Public Speaking

Speaking publically, in front of other people, is a skill that you will often be called to utilize. But, many people cite public speaking as their top fear, way above getting struck by lightening or bitten by a snake. The way past this fear is increased knowledge of public speaking, how to prepare, and present and effective oral presentation. I created Dr. John's Eazy-Peazy Resource: Public Speaking Skills to outline helpful skills.

Delivering a speech: Nuts and bolts

Delivery methods

  • Manuscript
    Prepared statement, often sounds lifeless, too detailed, best to use this style "for the record" or for media releases.
  • Memorized
    Can break down, can increase stagefright/nervousness, makes statement appear memorized.
  • Extemporaneous
    Best style, most effective. Memorize key points only, make brief notes, concentrate on getting the main points across and filling in the gaps with your own thoughts/words.
  • Impromptu
    Unexpected/unprepared, "off the cuff," your opinion, speaking about a subject you are familiar with. Be sure and present a definite viewpoint early on.

Prepare with confidence

  • Accept a certain amount of nervousness, you can't eliminate it all. The butterflies never go away, but you can get them to fly in formation.
  • Speak often, at every opportunity. Practice builds confidence.
  • Rehearse your speech, especially the introduction and conclusion, 3-6 times.
  • Think rationally about your presentation. Don't make it any more difficult by embellishing it with extra stigmas.
  • Remember: the bedrock of a successful speech is preparation.

Delivering your speech

  • Step up to speak with an air of confidence.
  • Establish eye contact with the audience immediately and speak with enthusiasm—grab their attention.
  • Begin your speech without referring to your notes—make that important initial connection with your audience. But make sure your attention getter relates to your topic! Attention grabbers include
    • "A Captivating Statement"
    • "A Statistical Display"
    • "Quotations"
    • "Humor"
    • "A Visual Attention Getter"
  • Stand with good posture—don't fidget or pace.
  • Speak loudly enough to be heard by everyone present—try to keep "ums" and "uhs" to a minimum.
  • Speak without dysfunctions.
  • Use proper vocabulary.
  • Enunciate clearly.
  • Vary the inflection, pitch, and volume of your voice somewhat during the course of your presentation—no dull monotones.
  • Don't emphasize or apologize for your mistakes.
  • Keep your attention focused on the topic and on the audience until you are actually finished—this includes the question and answer period.
  • Don't pack up early; don't be in a rush to get back to your seat.
  • When finished, move out confidently.

Embellish your speech

  • Visual aids
  • Audio aids
  • Role playing skits
  • Humor

Avoid these pitfalls

  • Avoid loaded or emotional language—respect your audience.
  • Avoid generalizations that don't clearly and directly address your topic.
  • Avoid diversions that turn attention away from main point and focus it on some matter that is not relevant.
  • Avoid emotional appeals to pity or fear.

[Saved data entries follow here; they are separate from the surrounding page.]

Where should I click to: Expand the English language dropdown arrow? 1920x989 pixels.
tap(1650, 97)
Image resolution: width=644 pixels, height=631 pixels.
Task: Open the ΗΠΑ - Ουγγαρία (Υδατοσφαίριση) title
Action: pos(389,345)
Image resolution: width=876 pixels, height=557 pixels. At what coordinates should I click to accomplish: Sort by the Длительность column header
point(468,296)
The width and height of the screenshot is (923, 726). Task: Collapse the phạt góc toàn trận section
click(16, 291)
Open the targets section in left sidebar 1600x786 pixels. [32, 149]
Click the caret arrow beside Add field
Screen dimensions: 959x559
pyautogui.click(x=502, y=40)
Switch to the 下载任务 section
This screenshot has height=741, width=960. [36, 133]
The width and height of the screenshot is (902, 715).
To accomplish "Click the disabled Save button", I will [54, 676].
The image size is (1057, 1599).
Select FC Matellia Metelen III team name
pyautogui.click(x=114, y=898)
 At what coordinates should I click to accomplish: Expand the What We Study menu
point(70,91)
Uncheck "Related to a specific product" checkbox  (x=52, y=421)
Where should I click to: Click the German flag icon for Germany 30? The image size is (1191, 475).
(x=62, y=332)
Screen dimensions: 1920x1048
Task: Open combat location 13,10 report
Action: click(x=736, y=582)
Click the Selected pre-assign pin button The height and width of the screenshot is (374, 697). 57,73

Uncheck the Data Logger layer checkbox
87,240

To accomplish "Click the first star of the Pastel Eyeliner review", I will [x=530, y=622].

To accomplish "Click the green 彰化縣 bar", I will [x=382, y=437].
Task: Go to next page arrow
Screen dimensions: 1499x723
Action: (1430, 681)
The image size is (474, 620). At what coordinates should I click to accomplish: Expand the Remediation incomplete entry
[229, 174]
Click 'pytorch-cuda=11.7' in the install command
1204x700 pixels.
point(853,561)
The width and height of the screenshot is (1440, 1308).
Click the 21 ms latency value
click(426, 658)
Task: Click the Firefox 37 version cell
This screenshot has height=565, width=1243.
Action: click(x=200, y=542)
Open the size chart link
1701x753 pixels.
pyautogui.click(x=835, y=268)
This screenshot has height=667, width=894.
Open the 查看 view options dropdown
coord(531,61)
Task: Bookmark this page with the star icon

End your speech effectively

  • Tell your audience that you are ending your speech—"So, in conclusion..."
  • End with a story that illustrates the main points of your speech.
  • End with a quotation or a memorable phrase that sums up your topic.
  • End with an example of your theme—examples sum up presentations in layman's terms.
  • End with a rhetorical question.
  • End with conviction—don't let your enthusiasm dimish, the audience will feel let down.
  • End with a summarization of your main ideas—encapsulate the main ideas of your presentation, don't introduce new material.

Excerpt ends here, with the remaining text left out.